Then Benny asked, “Can I still have dessert if I don’t eat my peas?” and Greta said, “Did you try a spoonful, at least?” and the subject of Lily was dropped.

It was a couple of days afterward that Nicholas emerged from the study with one of the old photo albums David had somehow fallen heir to. He had his finger on a crinkle-edged black-and-white snapshot that must have dated from the 1930s: a strikingly handsome man in a fedora. “Who’s this?” he asked David.

“No idea,” David said.

Nicholas turned next to a picture of a small woman wearing a dress with prominent shoulder pads. “And this?” he asked.

“Couldn’t tell you.”

Same for the photos on the facing page: two little girls crammed into an armchair with a puppy, and a baby whose vast bouffant christening gown seemed to be wearing him rather than the other way around. There were no captions. Once the subjects’ identities must have seemed so obvious; it hadn’t occurred to the album’s creator that the time would come when no one alive remembered them. David said, “I do at least know that this is your grandmom’s side of the family. I don’t think my dad’s people had the money for things like cameras.”
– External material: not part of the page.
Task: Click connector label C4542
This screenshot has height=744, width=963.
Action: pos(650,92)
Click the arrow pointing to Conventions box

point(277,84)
“Oh, here’s one I recognize,” Nicholas said, because he had flipped several pages ahead and was gazing now at a photo of David himself at age six or so, wearing a short white bathrobe. A framed copy of this picture used to hang in David’s parents’ bedroom. David didn’t comment, and Nicholas sank down on a kitchen chair and continued turning pages. “Huh,” he said once or twice, and then, “This must be Lily’s motorcycle mechanic.” David was fairly sure it wasn’t (B.J. had always made himself scarce when a camera was brought out), but he didn’t glance over to check. He was thinking about that white bathrobe.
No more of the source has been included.